--- Provided records ---
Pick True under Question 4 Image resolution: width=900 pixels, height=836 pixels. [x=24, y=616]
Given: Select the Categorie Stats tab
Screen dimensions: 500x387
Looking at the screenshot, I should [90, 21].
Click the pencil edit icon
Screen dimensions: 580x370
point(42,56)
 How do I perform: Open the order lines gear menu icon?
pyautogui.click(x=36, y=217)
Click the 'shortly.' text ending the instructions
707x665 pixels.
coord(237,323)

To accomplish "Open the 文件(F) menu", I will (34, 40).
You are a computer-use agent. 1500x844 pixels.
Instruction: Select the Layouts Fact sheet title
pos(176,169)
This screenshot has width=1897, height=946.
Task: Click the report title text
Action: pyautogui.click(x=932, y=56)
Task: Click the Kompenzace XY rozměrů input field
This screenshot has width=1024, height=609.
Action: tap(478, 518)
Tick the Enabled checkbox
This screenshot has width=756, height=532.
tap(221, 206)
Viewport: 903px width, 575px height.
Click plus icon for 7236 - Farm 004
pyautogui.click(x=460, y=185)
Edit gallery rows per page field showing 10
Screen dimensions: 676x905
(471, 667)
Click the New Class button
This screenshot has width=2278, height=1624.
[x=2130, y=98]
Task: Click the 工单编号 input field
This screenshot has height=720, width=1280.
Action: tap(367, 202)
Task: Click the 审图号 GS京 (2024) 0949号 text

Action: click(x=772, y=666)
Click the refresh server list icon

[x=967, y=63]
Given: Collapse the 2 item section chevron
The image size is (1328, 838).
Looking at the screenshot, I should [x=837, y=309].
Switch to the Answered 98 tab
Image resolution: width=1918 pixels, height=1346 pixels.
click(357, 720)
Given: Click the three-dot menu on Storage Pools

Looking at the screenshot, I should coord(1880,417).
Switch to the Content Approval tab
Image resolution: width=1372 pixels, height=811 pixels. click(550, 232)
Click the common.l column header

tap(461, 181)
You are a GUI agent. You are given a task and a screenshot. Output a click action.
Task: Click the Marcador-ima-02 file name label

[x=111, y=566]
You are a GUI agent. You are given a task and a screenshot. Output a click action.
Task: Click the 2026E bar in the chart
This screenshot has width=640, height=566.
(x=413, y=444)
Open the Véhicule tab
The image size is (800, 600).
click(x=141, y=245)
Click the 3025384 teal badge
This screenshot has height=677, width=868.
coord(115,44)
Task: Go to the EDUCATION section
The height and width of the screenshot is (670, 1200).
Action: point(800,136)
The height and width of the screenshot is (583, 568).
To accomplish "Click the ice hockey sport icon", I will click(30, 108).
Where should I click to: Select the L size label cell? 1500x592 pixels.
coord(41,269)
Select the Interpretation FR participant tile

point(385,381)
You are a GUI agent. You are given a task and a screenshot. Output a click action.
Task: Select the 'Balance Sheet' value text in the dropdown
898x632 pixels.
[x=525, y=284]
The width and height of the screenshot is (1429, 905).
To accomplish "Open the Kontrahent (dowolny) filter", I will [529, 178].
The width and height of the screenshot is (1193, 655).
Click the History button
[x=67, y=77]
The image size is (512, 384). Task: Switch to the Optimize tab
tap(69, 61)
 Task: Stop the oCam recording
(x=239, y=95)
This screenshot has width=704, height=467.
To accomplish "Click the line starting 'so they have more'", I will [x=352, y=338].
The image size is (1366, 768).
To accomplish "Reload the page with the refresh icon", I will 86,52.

--- Assignment ---
Search the entries for "page" and show every line that has it.

--- Output below ---
Edit gallery rows per page field showing 10
To accomplish "Reload the page with the refresh icon", I will 86,52.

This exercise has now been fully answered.